» Work to be completed: Rescale the items starting at the line containing "1000x800 pixels. At" and ending at the line containing "click(590, 56)". Reproduce every line in that span, requests included, but multiply each coordinate in the answers by 1.2 and round it to a whole number (halves up), and output only those lines.
--- Start Given records ---
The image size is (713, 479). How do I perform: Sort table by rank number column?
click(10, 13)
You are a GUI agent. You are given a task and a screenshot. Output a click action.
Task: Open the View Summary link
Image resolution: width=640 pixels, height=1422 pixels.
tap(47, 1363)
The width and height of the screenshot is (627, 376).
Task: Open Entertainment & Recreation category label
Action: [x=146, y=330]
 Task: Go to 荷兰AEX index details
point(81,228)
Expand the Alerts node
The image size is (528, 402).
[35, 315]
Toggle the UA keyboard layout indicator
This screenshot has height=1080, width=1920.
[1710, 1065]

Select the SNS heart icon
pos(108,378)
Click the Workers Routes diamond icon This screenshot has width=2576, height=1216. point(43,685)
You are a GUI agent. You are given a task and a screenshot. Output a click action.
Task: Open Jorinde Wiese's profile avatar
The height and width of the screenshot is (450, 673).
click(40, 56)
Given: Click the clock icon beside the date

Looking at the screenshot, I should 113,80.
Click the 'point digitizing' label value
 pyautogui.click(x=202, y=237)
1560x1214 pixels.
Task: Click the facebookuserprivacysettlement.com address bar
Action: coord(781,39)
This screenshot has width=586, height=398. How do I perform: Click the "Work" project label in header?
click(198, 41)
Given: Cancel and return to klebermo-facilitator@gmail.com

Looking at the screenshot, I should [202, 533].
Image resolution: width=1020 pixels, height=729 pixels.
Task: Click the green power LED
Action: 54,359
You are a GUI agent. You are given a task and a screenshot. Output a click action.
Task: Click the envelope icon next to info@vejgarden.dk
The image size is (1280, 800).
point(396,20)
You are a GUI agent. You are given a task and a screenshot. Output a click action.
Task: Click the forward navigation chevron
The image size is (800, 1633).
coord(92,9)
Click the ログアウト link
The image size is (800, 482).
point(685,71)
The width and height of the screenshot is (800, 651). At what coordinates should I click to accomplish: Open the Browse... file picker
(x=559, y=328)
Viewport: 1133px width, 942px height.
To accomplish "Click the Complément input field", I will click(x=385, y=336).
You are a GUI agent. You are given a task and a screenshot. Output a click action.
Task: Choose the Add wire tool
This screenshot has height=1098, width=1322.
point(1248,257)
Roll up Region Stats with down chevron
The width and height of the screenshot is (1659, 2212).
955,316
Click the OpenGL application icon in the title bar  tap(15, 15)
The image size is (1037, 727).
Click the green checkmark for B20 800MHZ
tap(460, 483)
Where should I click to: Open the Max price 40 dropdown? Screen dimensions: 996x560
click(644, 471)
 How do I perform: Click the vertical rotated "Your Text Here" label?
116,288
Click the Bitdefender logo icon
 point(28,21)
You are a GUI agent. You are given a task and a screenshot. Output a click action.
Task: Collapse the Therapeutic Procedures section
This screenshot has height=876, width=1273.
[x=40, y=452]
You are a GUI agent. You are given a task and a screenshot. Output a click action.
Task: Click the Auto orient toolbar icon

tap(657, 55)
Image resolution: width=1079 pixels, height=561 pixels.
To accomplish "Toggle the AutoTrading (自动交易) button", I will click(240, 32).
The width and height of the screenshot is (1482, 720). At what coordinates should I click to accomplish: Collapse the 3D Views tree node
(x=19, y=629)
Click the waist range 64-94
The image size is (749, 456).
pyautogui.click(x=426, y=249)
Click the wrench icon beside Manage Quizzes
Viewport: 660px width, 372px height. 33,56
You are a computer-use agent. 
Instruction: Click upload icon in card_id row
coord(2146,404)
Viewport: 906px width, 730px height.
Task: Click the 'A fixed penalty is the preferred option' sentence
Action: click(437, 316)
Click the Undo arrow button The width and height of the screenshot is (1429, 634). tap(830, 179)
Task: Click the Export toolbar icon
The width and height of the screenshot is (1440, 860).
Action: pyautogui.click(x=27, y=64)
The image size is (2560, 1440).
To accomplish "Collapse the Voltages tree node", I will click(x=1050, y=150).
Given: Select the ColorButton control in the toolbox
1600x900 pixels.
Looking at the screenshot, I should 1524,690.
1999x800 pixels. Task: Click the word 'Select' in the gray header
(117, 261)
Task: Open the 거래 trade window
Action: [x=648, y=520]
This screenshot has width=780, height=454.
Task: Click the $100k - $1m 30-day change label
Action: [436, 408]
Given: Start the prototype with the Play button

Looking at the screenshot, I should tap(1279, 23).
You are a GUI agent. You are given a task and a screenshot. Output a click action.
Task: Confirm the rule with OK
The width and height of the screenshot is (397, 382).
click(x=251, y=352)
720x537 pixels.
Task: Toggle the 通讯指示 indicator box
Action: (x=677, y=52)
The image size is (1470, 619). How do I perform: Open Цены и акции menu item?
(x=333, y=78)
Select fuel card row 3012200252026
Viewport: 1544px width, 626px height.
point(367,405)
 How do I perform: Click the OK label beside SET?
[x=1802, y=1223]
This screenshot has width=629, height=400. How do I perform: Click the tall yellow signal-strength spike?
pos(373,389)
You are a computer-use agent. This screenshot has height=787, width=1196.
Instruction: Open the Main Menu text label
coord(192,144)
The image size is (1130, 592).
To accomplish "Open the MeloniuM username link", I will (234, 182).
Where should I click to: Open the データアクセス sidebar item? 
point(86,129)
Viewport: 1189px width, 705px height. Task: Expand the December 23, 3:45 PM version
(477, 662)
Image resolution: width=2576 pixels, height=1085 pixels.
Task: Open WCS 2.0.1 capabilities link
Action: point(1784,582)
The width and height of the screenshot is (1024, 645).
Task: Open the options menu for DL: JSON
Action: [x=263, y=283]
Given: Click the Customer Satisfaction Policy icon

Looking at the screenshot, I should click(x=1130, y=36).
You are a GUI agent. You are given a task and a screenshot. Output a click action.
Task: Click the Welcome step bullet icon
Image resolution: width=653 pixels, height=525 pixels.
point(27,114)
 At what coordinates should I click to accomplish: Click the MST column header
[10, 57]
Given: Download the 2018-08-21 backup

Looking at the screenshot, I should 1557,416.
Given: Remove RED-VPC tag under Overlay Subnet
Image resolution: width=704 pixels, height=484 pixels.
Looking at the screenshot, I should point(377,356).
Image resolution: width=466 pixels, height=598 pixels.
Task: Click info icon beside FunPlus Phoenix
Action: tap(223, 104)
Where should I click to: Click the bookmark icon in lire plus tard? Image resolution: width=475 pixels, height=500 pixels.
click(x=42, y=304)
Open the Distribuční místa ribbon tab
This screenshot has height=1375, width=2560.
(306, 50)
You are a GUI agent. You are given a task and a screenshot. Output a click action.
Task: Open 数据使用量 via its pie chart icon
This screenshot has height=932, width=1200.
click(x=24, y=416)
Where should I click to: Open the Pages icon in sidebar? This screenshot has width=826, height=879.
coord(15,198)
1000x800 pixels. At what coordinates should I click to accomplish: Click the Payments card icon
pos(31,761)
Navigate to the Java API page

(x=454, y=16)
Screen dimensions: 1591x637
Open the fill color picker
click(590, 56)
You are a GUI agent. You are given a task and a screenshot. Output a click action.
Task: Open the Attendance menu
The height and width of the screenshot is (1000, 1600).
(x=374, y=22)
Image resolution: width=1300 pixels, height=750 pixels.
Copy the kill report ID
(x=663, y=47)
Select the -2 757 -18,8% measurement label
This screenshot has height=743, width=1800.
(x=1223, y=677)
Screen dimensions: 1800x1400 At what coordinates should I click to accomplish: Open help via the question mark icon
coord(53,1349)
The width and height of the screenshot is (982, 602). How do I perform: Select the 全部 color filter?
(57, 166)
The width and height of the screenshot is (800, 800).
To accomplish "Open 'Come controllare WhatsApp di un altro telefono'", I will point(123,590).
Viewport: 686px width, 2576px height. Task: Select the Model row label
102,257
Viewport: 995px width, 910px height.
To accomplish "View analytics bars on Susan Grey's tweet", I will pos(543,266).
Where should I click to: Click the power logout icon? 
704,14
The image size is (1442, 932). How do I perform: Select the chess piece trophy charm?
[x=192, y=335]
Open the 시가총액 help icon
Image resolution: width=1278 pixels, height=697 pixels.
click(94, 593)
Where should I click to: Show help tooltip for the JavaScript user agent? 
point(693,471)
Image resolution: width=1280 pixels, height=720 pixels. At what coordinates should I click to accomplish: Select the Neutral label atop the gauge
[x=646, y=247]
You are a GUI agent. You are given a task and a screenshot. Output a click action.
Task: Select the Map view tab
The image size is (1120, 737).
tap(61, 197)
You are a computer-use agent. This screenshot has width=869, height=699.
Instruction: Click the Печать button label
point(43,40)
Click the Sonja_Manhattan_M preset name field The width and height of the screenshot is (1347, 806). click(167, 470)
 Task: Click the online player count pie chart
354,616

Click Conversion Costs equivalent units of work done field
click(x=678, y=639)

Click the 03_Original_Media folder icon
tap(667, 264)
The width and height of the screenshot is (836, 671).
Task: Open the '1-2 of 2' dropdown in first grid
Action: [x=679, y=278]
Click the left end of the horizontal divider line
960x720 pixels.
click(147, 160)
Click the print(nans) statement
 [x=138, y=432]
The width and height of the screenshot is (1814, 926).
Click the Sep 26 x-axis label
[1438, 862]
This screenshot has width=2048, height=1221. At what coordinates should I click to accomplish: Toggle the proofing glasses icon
--- End Given records ---
» Answer below:
1000x800 pixels. At what coordinates should I click to accomplish: Click the Payments card icon
pos(37,913)
Navigate to the Java API page

(x=545, y=19)
Screen dimensions: 1591x637
Open the fill color picker
click(708, 67)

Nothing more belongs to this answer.